Mariana Griswold Van Rensselaer

“The eye which can appreciate accents as well as broad effects, which loves details as well as masses, and which can be delighted by a little colored leaf as well as by a huge colored tree, finds infinite satisfaction in our country in these early autumn days.  And what a sky covers this diversified panorama of simple beauties!  People who live among hills must do without real horizons.  They never know what it is to see the edge of their world in every direction, and to know about the sun’s rays above in all quarters of the sky. They never see a sunset as we see it here all around the margin of the heavens.” - excerpted from Early Autumn Near Cape Cod (1892)

“The pale grey stone almost universally employed in Paris is admirably suited to local atmospheric conditions.  Every painter knows that the atmosphere of northern France contains moisture enough to  make a soft grayish envelope for all terrestrial objects, and to give the sky a soft and rather pale tone; and the so-called Caen stone of Paris is neither too white or too dark to fit into the scheme which the great colorist, Nature, has laid out.” 

“Our summers in the latitude of New York are as warm as those of southern France, and, indeed, New York actually lies in the latitude of Madrid and Rome.  Our winters, of course, are very much colder; but atmospheric conditions do not change to correspond with isothermic lines; and all the year round, even in northern New England, we have vivid skies, a pellucid thin atmosphere and a clear bright scheme of natural color.  Therefore, as our architects now know, the teaching of the south, not of the north, of Europe should be followed in the external coloring of our buildings." - excerpts from Color In Rural Buildings (1892)

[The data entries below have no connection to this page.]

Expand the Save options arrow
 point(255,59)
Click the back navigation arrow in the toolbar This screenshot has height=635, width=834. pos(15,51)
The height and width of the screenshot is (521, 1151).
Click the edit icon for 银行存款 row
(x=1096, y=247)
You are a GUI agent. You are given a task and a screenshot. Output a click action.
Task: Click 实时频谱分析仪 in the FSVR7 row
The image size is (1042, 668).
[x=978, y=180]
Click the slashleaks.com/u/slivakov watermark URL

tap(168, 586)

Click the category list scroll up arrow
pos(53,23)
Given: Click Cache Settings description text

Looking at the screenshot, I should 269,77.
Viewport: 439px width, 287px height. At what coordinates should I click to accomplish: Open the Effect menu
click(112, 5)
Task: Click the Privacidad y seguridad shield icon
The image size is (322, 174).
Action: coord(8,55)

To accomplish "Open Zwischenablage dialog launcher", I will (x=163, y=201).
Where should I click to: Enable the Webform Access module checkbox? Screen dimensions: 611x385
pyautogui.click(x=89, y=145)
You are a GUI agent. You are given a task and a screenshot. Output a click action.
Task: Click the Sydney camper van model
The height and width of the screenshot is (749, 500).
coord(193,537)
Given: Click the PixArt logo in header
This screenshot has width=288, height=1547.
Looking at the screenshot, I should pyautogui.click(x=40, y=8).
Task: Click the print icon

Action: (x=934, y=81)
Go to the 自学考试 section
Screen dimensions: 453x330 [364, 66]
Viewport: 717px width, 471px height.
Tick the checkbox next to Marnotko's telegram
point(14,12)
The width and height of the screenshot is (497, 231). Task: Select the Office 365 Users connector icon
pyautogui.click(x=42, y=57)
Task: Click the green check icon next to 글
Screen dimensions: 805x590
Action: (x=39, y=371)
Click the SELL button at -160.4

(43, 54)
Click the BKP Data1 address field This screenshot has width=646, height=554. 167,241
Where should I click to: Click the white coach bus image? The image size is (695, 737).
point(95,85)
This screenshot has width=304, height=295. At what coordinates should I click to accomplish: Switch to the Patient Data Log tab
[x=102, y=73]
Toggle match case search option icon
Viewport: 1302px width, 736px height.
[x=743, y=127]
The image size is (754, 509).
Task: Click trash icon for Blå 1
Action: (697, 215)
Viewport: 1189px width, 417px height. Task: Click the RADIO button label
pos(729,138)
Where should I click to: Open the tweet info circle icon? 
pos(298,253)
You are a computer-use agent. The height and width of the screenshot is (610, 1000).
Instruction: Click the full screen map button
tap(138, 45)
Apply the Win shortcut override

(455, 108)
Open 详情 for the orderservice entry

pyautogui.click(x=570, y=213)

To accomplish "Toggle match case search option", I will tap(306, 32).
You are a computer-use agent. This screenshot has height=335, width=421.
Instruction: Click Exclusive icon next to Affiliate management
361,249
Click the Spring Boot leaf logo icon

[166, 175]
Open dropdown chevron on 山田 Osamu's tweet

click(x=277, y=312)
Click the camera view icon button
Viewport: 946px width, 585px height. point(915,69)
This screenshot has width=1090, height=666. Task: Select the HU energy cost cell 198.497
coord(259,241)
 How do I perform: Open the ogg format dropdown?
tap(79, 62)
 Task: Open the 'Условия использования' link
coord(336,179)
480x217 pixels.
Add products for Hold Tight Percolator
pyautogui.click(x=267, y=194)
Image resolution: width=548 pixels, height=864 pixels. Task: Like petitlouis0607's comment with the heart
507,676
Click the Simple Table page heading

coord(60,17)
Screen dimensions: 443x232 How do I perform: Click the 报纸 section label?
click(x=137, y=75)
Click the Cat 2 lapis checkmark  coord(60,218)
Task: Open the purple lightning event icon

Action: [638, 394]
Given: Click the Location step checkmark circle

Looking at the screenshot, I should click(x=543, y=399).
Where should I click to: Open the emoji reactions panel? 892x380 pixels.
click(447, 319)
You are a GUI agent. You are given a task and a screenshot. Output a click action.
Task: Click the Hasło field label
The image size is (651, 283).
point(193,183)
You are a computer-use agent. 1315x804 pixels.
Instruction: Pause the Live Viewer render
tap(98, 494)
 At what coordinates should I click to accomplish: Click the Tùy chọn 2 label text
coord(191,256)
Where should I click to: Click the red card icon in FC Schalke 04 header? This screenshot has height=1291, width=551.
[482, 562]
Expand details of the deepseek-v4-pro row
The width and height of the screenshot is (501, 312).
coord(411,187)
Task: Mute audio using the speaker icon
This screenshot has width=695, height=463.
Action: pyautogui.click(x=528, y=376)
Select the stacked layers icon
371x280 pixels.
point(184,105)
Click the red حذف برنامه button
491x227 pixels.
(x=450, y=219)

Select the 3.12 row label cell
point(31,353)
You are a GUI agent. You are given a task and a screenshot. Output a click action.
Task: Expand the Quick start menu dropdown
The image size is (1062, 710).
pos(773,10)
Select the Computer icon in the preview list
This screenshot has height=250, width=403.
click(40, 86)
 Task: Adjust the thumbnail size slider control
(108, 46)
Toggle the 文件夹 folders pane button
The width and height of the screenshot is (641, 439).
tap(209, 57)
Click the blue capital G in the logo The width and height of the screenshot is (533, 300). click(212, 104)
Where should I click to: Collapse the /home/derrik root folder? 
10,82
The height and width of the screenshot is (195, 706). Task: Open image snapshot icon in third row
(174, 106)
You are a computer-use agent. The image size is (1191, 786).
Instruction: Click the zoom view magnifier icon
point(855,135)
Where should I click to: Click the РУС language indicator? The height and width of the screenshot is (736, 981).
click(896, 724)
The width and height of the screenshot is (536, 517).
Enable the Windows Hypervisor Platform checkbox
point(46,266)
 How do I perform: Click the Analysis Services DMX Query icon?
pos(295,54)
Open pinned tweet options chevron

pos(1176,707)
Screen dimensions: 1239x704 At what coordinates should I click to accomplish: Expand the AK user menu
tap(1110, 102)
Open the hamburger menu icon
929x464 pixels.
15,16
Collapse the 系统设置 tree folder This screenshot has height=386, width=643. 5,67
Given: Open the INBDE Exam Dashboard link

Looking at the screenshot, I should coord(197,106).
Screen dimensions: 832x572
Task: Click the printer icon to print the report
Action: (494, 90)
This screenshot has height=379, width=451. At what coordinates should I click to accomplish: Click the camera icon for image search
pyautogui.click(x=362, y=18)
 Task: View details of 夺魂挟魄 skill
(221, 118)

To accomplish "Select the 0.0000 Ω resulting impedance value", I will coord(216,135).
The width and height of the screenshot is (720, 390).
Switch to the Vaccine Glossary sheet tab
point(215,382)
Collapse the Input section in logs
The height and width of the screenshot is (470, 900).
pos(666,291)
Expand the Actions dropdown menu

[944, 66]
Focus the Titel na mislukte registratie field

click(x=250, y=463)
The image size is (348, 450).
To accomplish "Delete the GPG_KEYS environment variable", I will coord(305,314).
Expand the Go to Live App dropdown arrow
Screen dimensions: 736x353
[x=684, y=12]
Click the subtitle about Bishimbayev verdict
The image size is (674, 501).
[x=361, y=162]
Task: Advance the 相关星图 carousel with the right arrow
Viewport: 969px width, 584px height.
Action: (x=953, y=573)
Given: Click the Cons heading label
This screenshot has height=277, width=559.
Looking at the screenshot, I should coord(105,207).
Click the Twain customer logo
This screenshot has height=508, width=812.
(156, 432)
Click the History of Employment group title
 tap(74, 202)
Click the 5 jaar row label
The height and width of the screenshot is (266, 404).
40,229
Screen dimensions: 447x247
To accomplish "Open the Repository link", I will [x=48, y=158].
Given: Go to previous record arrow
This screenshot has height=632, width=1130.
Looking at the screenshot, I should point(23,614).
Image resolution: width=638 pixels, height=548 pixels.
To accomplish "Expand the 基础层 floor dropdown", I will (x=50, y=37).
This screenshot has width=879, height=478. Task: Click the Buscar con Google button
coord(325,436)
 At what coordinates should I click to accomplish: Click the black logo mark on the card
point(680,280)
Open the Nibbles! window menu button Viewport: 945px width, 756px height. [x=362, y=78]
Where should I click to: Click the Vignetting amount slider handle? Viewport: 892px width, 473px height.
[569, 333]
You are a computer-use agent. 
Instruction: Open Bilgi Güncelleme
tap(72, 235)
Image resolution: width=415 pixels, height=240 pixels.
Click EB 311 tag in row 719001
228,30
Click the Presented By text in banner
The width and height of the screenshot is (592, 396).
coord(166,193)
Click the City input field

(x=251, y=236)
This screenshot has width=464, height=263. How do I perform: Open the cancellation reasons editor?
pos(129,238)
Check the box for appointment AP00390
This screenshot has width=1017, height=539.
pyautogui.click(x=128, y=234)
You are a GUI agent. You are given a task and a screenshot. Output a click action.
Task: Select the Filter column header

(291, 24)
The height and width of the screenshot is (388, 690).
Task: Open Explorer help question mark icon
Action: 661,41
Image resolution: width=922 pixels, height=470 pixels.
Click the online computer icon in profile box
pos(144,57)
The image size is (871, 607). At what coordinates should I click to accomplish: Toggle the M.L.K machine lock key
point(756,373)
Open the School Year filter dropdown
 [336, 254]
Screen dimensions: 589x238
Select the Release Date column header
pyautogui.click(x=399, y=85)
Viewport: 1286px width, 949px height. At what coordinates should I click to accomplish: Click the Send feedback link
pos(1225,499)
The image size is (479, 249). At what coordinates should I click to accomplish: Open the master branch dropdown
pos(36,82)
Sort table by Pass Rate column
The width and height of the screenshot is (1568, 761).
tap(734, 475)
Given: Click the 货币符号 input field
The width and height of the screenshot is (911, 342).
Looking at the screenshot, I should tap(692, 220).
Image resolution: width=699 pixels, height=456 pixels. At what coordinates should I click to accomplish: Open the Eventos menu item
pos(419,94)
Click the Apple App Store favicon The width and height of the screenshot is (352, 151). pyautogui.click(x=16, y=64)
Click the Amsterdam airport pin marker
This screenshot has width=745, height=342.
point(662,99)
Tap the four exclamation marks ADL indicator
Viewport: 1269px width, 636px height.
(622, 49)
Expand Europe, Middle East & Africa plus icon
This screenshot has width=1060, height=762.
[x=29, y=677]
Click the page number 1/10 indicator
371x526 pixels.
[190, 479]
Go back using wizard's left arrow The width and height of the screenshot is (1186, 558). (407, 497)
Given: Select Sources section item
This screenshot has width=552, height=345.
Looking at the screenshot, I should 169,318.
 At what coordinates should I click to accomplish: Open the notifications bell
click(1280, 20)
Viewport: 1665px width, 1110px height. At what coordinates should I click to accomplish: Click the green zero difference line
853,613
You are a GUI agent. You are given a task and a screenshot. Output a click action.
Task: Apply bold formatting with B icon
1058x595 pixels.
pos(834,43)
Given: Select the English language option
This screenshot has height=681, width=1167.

“Whether we try, in our garden arrangements, to be formal and architectural, or natural and free, we demand that the desired effect shall be actually, practically, materially obtained, that the things we see shall be literally themselves, and depend not at all for their significance upon the imaginative faculties of the observer.   The Japanese, on the other hand, never desires anything but a strictly natural effect; but he is content that it shall be suggested rather than displayed.” - excerpt from Japanese Gardening (1889)

 “Two of our three self-imposed dogmas have now been noticed – the dogma that preaches a so-called “sincerity” in form, and the that preaches the reticence of a low key in color.  There still remains for consideration the third dogma.   Which demands that a line be drawn between decorative and representative art, and that the former be restricted to “conventional” design.    All these three dogmas are, of course, more or less connected with each other, but this last is held with the greatest tenacity and viewed as the most important.  So it threatens to outlive the others, and have a more deadening effect upon our artistic future.”  - excerpt from Decorative Art And Its Dogmas (1880)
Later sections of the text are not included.